3) Un courant du sous-continent indien, appelé Ahl ul Hadith, Salafi ou même Wahhabi, mais qui se distingue des 2 autres, en acceptant en soi le Tasawwuf, mais en interdisant un certain nombre de pratiques spirituelles et religieuses (pourtant légiférées) à cause des innovations blâmables ou excès que certains groupes de personnes – souvent en milieu populaire – ont pu commettre. Ils sont aussi plus durs et plus stricts sur de nombreux sujets juridiques, contrairement aux Sûfis des autres parties du monde musulman, qui montrent une plus grande souplesse et conformité à la pédagogie prophétique dans leur éthique comme dans le fiqh, que les « Salafis » du sous-continent indien (dont certains ont migré au Balûchistân iranien). Leur psychorigidité, toutefois différente de celle des wahhabis najdis, s’explique parfois par les excès et déviances qui existent dans les milieux populaires de leur région, où il existe encore des populations très attachées à l’idolâtrie comme les hindous de la masse et d’autres qu’eux.

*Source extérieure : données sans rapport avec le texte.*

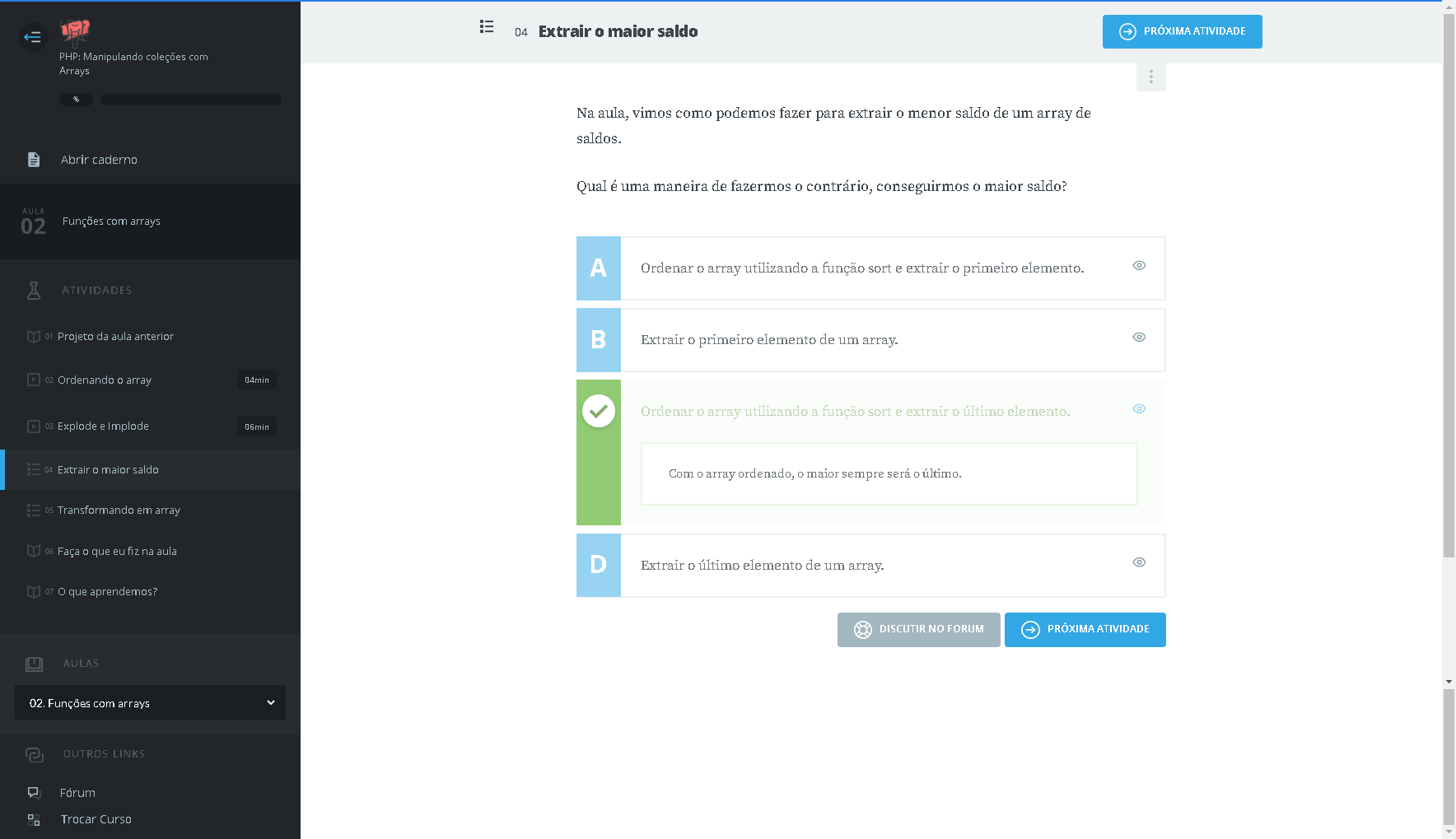1456x839 pixels.
Task: Open the three-dot options menu
Action: coord(1150,77)
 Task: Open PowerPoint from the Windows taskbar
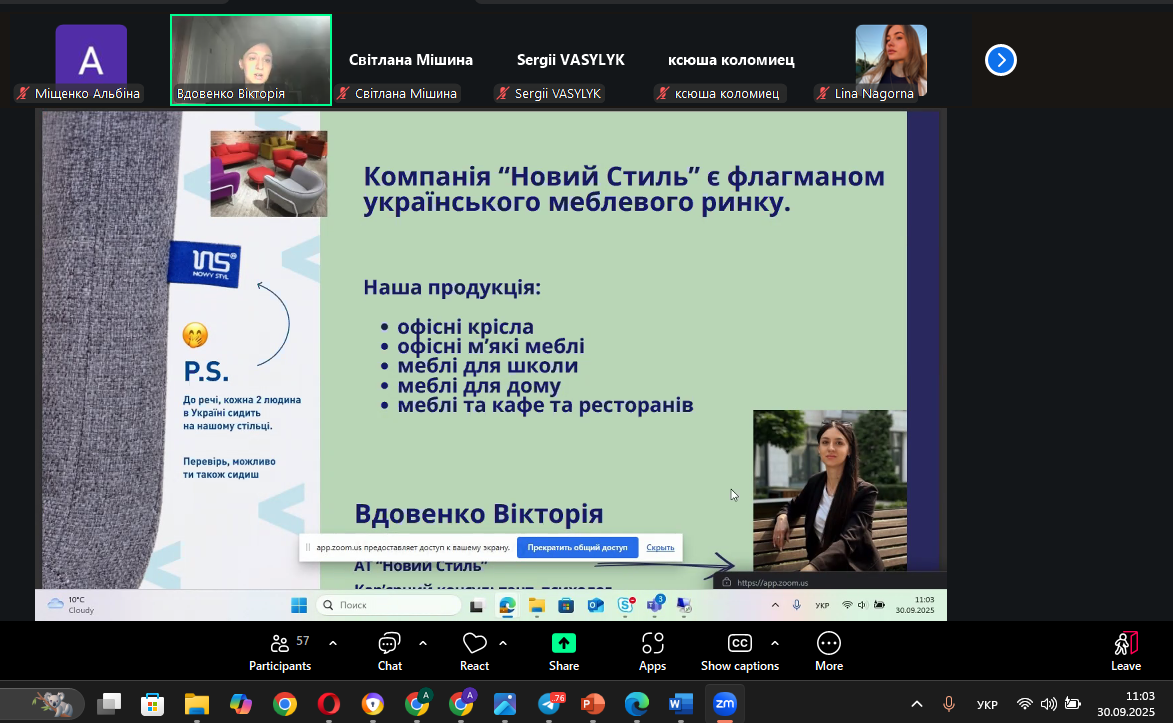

Le terme « Ahl ul Hadith », selon le contexte, peut désigner les courants sunnites (sûfis dans la spiritualité, asharites/maturidites/atharites dans la ‘aqida et hanafites/malikites/hanbalites/shafi’ites dans le fiqh) qui furent parmi les plus grands spécialistes du Hadith (comme Ibn Hibbân, Abû Nu’aym, Ad-Daraqutnî, Al-Hakim, Al-Bayhaqî, Al-Khatib al-Baghdadi, As-Sulâmi, Ibn ‘Asâkir, Ad-Dhahabi, Ibn Hajar al ‘Asqalânî, An-Nawawî, etc. qui étaient presque tous asharites ou très proches de l’asharisme traditionnel), tout comme cela peut désigner ceux qui adoptaient une approche ultra-littéraliste, sectaire voire anthropomorphiste (en opposition aux sunnites orthodoxes) ainsi que leurs « héritiers » contemporains parmi une partie des Wahhabites najdites, ou encore, les « Salafis/sûfis » du sous-continent indien.


Be the first to comment “Quels sont les 3 courants officiels du Wahhabisme/Salafisme ?”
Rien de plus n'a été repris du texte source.